■ WHAT YOU ARE ASKED TO DO: State the number of lines in the following material that contain the string "menu", and nothing else.

■ DATA FOR THIS EXERCISE:
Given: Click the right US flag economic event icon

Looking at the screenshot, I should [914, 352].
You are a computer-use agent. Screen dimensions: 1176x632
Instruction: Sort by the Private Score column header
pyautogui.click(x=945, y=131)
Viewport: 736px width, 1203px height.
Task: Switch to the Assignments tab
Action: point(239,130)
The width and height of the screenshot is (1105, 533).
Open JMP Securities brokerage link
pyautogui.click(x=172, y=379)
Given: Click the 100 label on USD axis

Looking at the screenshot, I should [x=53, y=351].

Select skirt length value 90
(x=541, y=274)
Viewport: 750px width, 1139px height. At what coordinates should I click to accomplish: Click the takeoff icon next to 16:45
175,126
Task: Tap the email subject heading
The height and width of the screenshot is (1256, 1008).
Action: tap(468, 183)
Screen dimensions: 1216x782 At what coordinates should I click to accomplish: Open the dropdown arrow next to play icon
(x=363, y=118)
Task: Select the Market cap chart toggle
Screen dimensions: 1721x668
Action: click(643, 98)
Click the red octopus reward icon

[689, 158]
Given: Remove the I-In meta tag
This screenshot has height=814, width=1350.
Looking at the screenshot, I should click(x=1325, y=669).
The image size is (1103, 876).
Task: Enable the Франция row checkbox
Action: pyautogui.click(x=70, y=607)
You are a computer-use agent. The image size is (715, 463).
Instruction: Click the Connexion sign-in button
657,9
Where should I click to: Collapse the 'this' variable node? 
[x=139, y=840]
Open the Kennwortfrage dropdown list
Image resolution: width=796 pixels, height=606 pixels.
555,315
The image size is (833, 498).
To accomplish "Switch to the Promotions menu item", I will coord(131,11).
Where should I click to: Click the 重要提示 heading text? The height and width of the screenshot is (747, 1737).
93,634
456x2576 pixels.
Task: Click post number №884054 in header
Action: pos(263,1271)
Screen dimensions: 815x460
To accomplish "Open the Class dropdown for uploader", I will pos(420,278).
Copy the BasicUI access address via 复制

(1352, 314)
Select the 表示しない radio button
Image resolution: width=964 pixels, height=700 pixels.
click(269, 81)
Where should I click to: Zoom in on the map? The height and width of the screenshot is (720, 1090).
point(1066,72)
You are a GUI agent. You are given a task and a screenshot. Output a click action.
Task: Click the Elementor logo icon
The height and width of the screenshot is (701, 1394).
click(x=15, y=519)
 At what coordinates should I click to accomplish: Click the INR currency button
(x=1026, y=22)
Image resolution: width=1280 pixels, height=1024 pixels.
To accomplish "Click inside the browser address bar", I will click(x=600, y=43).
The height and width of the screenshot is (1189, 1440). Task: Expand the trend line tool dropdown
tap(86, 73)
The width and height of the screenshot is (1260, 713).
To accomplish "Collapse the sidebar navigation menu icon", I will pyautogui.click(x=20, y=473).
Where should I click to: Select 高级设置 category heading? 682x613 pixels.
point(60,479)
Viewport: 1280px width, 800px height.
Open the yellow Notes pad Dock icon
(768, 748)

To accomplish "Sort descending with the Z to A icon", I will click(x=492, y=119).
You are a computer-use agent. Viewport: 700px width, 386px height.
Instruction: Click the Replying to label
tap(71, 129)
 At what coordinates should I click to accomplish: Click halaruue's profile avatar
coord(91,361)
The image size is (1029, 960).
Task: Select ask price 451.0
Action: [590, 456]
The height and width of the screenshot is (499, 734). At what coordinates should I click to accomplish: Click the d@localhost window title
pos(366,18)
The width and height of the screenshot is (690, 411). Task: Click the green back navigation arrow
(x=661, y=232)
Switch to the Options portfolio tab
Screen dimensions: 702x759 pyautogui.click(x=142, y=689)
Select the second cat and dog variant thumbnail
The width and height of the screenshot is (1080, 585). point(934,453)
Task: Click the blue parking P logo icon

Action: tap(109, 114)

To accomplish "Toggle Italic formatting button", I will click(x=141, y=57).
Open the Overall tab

■ RESPONSE: 2